__Extracted text__

SOLDIERS HAVE NOT been the only victims — two Western journalists are among the dead, along with Iraqi civilians and at least five Syrian workers whose bus was hit by an errant U.S. missile in western Iraq.
Cpl. Evan James of La Harpe, Ill., disappeared underwater while attempting to cross the Saddam Canal in southeastern Iraq on Monday, said Gunnery Sgt. James Howard of the Naval and Marine Corps Reserve Center in Peoria, Ill.
His body was recovered Tuesday. James’ death put the total number of confirmed U.S. fatalities at 19.
Another Marine involved in the same mission — Sgt. Brad Korthaus, 29, of Davenport, Iowa — was still missing late Tuesday, Howard said. Korthaus was a member of the same Peoria-based reserve unit, Howard said.

__Work task__
In the passage on U.S. casualties in Iraq, change "reserve unit" to "reserve company", and write out the part starting with "Another Marine involved" and going on through "unit, Howard said.".

__Data block__

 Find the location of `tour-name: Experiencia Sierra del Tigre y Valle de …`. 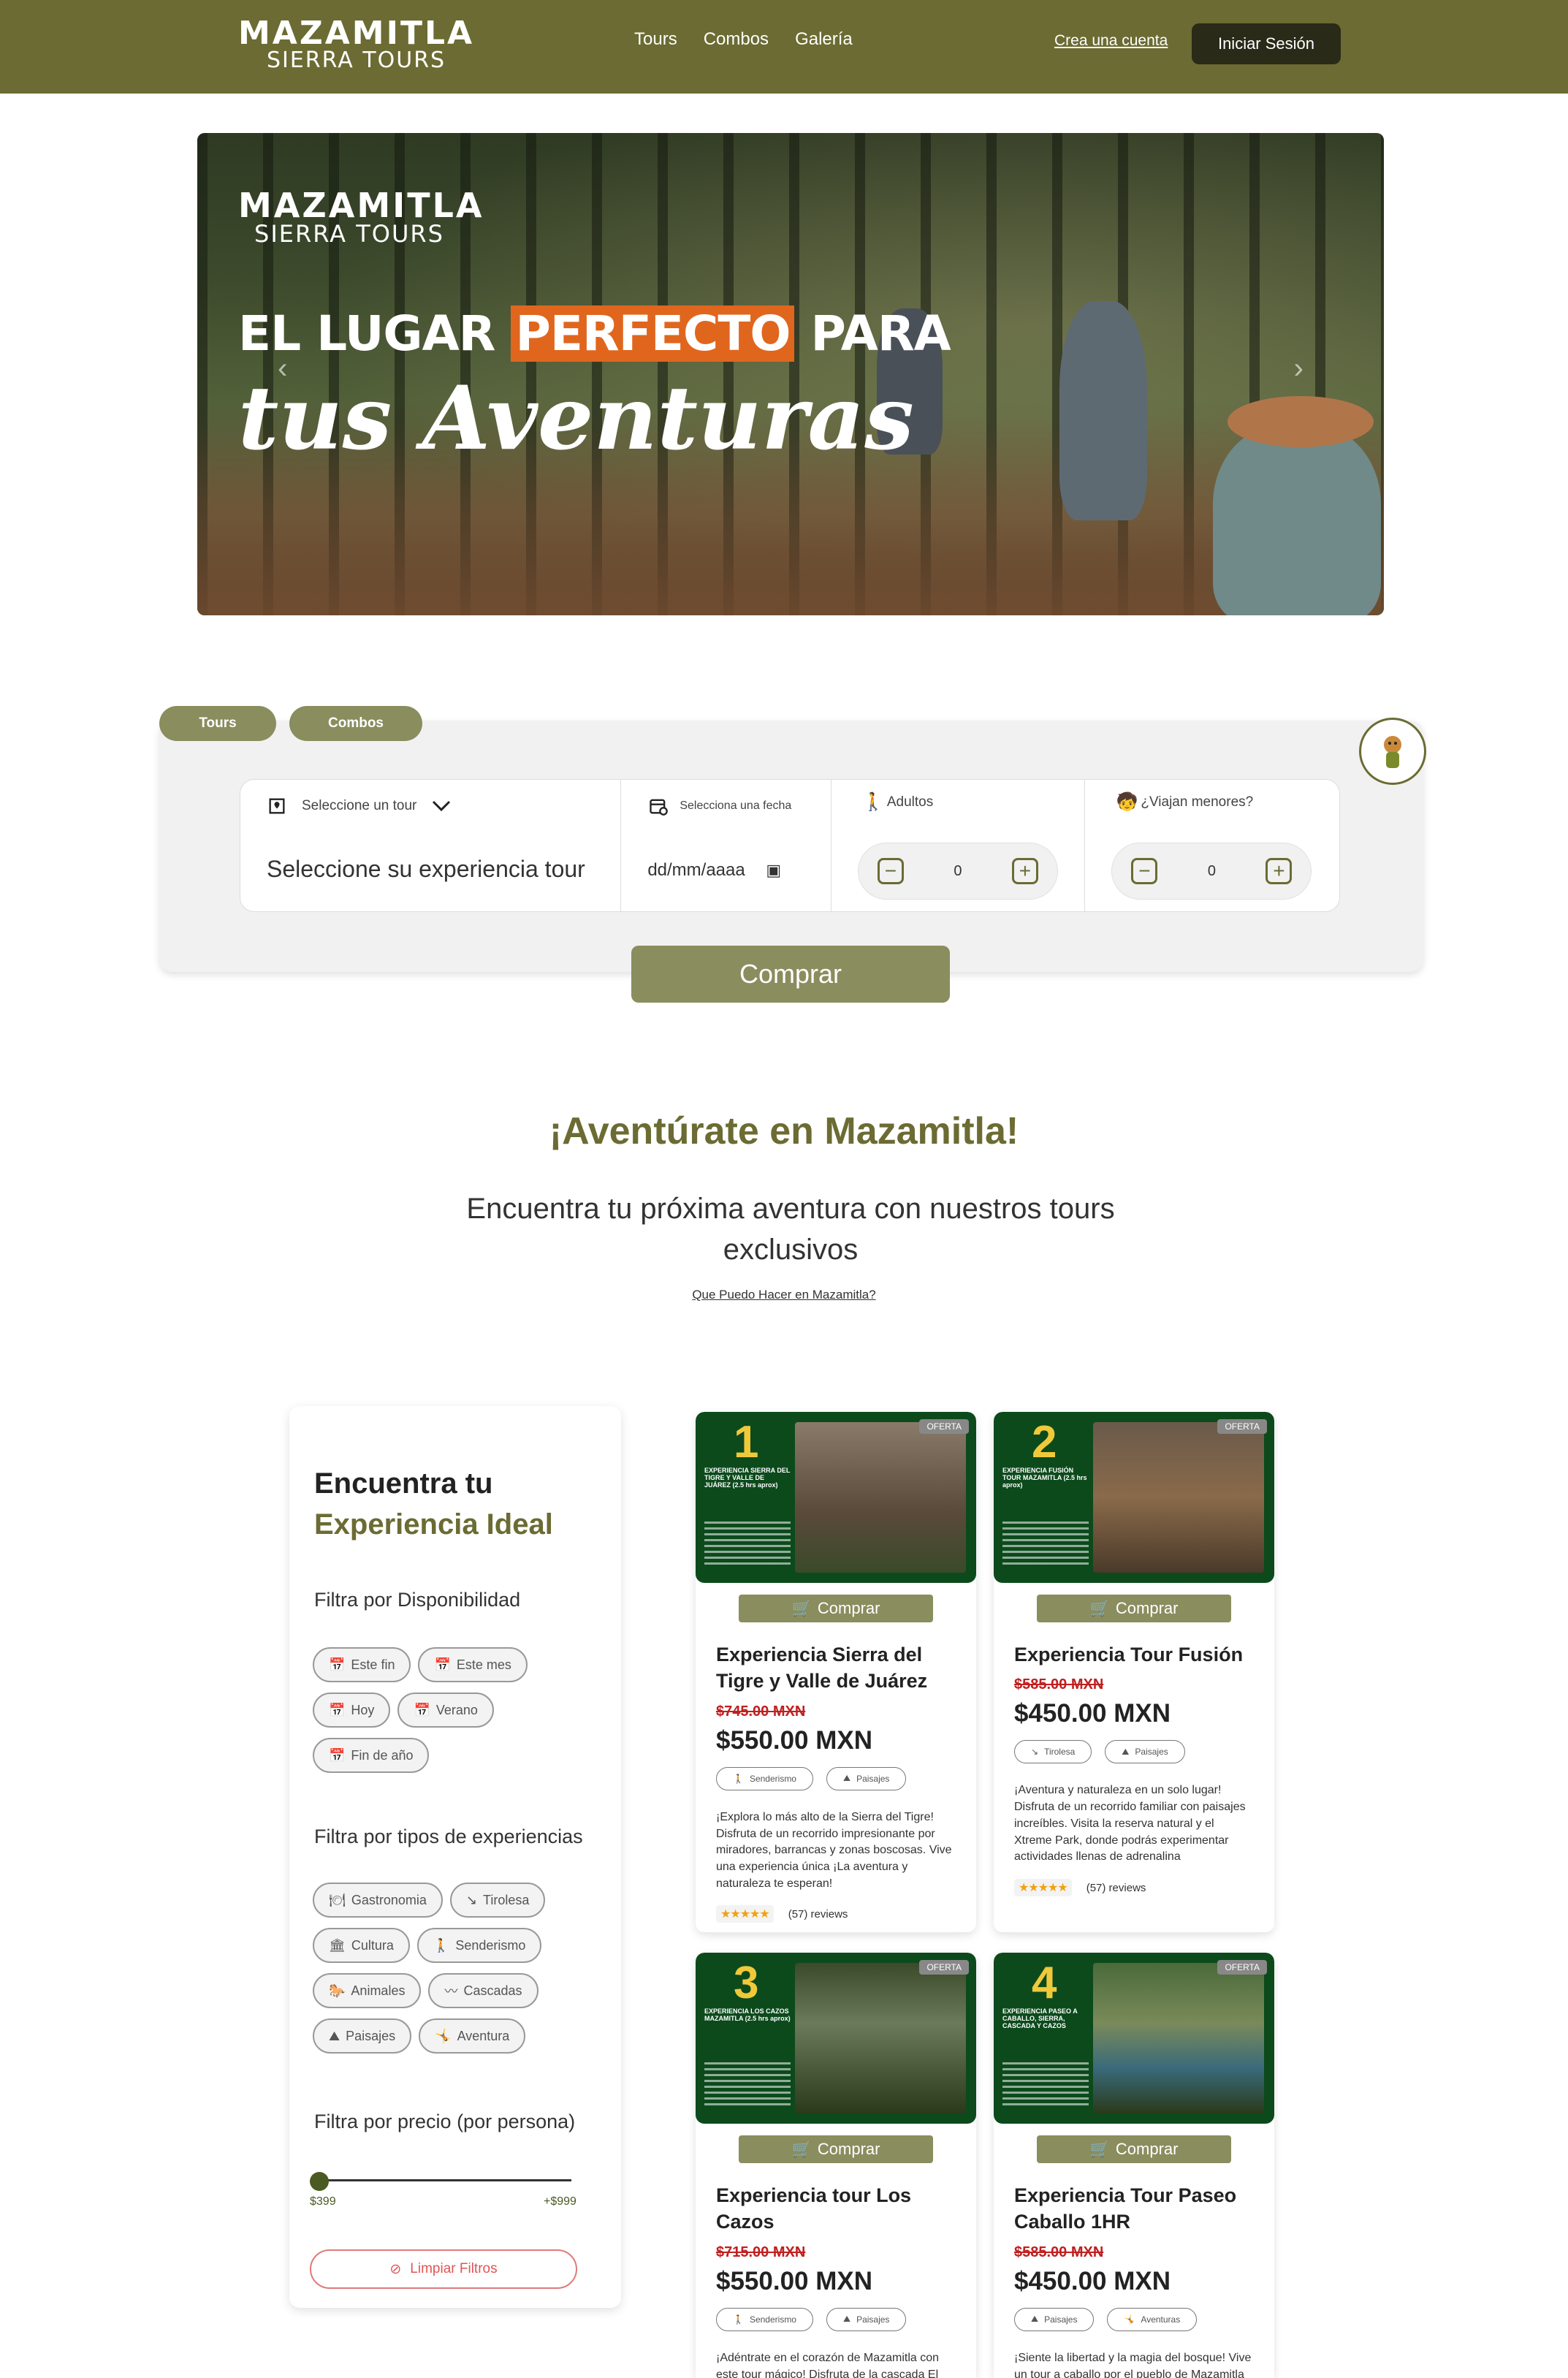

__Exercise response__
Another Marine involved in the same mission — Sgt. Brad Korthaus, 29, of Davenport, Iowa — was still missing late Tuesday, Howard said. Korthaus was a member of the same Peoria-based reserve company, Howard said.